**Aim of the exercise**: Among the entries below, extract exactly the lines that run from the one with "Тела искали в" through the one with "В Роспотребназдоре назвали", both ends included.

**Stored data entries**:
= Beginning of Section =

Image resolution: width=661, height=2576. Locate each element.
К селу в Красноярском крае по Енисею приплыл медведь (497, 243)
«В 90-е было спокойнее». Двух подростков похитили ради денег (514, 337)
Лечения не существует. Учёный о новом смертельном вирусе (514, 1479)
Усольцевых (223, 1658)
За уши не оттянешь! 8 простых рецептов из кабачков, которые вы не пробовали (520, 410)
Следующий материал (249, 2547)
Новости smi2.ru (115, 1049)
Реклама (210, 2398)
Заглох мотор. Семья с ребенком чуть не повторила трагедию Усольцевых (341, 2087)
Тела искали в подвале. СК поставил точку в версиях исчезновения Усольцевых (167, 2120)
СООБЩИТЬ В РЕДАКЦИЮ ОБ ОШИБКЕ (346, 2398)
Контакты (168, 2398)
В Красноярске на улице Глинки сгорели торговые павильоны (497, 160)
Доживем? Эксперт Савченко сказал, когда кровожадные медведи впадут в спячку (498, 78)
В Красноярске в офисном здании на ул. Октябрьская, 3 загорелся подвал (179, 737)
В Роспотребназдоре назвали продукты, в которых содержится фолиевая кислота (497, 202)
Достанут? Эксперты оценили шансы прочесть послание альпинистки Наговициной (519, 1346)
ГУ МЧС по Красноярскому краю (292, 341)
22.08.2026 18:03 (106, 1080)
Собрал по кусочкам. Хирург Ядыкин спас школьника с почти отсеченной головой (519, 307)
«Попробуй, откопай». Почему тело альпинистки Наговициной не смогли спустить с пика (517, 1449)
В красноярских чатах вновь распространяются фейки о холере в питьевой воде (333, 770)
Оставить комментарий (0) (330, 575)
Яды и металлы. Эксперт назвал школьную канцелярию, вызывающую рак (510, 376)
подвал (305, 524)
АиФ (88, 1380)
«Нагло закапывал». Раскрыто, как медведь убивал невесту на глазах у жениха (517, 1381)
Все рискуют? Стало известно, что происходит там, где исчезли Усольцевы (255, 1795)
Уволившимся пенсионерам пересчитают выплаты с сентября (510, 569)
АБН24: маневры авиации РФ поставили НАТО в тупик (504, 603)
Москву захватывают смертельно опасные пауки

= End of Section =

**Response**:
Тела искали в подвале. СК поставил точку в версиях исчезновения Усольцевых (167, 2120)
СООБЩИТЬ В РЕДАКЦИЮ ОБ ОШИБКЕ (346, 2398)
Контакты (168, 2398)
В Красноярске на улице Глинки сгорели торговые павильоны (497, 160)
Доживем? Эксперт Савченко сказал, когда кровожадные медведи впадут в спячку (498, 78)
В Красноярске в офисном здании на ул. Октябрьская, 3 загорелся подвал (179, 737)
В Роспотребназдоре назвали продукты, в которых содержится фолиевая кислота (497, 202)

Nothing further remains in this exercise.